Wayne Eckerson has been a thought leader in the business intelligence and analytics field since the early 1990s. He is a sought-after consultant and noted speaker who thinks critically, writes clearly, and presents persuasively about complex topics.
Eckerson has conducted many groundbreaking research studies, chaired numerous conferences, and written two widely read books: The Secrets of Analytical Leaders: Insights from Information Insiders (2012) and Performance Dashboards: Measuring, Monitoring, and Managing Your Business (2005/2010). He is currently working on a book about data governance.
Eckerson is principal consultant of Eckerson Group, LLC, a business-technology consulting firm that helps business leaders use data and technology to drive better insights and actions. His team of researchers and experienced consultants provide cutting-edge information and advice on business intelligence, analytics, performance management, data governance, data warehousing, and big data.

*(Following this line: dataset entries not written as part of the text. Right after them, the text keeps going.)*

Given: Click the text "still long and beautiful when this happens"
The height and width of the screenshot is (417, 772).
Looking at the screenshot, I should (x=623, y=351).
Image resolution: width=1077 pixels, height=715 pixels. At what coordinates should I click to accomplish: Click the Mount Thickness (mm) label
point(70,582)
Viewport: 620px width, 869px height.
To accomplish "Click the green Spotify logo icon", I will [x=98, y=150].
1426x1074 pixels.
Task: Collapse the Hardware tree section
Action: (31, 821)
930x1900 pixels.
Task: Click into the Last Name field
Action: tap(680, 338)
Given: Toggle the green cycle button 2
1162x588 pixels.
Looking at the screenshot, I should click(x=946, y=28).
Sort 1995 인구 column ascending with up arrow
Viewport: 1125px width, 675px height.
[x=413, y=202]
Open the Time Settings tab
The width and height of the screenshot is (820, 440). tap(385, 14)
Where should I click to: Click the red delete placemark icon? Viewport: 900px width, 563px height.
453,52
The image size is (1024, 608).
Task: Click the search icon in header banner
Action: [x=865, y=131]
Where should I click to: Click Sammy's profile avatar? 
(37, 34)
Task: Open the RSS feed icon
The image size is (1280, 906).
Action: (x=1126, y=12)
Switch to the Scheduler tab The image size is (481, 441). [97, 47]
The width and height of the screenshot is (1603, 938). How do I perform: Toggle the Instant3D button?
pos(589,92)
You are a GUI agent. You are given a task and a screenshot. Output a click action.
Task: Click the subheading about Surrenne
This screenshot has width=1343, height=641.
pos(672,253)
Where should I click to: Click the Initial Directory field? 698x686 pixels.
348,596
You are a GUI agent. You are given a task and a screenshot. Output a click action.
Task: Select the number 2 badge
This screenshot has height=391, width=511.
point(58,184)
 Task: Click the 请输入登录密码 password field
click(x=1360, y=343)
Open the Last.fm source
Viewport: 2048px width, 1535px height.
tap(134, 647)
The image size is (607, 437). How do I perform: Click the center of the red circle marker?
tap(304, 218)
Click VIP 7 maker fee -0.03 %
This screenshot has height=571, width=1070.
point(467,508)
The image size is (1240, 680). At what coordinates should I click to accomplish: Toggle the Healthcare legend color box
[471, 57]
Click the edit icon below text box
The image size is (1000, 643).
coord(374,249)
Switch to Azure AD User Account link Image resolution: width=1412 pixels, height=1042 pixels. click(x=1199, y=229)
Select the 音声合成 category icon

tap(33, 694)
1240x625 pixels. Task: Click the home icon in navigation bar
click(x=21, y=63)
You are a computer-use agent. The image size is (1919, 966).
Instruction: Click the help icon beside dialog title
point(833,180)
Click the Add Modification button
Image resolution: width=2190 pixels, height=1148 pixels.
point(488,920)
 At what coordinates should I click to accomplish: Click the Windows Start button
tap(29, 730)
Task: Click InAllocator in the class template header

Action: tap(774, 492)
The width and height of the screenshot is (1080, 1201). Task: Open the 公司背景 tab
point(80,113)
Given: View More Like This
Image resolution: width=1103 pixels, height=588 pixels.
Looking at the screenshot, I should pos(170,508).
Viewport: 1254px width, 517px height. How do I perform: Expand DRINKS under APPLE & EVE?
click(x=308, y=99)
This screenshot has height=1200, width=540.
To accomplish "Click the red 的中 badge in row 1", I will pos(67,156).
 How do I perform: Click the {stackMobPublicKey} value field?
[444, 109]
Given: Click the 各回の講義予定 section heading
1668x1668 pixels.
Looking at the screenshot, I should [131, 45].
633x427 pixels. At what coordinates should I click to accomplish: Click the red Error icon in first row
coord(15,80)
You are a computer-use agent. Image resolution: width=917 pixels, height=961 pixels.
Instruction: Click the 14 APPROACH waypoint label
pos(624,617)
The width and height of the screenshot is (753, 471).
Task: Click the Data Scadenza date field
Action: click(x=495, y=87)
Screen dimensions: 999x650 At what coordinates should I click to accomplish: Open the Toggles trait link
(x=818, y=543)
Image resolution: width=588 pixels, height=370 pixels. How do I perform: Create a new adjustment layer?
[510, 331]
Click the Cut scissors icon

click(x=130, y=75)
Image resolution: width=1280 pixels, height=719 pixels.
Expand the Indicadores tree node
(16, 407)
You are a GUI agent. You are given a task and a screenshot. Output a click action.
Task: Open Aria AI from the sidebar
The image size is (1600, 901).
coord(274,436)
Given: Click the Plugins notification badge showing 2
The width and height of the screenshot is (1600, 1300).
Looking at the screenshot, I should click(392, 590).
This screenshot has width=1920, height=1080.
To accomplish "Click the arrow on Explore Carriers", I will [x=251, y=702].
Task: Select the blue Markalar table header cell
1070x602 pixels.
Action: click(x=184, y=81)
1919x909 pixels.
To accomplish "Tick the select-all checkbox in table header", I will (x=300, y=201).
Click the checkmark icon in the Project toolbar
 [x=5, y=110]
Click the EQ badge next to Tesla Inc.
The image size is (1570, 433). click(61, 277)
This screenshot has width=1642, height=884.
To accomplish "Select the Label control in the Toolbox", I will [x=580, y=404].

They work closely with organizations that want to assess their current capabilities and develop a strategy that optimizes their investments in business intelligence and analytics.
For many years, Wayne served as director of education and research at TDWI, where he oversaw the company’s research and training programs and chaired its BI Executive Summit. He has also served as an industry analyst at the Patricia Seybold Group and TechTarget. He has a bachelor’s degree from Williams College and a master’s degree from Wesleyan University.